◆ MATERIALS PROVIDED ◆
+++

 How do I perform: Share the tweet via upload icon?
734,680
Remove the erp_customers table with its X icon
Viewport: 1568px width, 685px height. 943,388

+++

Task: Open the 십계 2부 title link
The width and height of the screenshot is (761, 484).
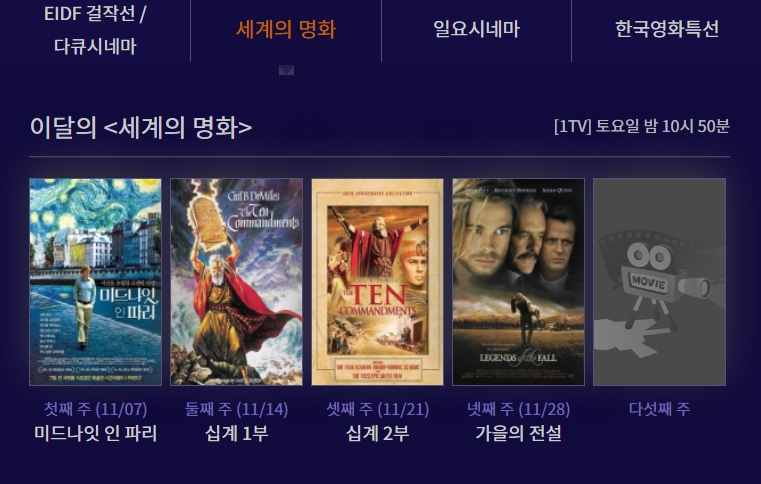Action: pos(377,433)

+++

◆ WHAT IS NEEDED ◆
How many lines of the records contain the string "icon", with case counting? Reply with only the number.

◆ RESULT OF THIS TASK ◆
2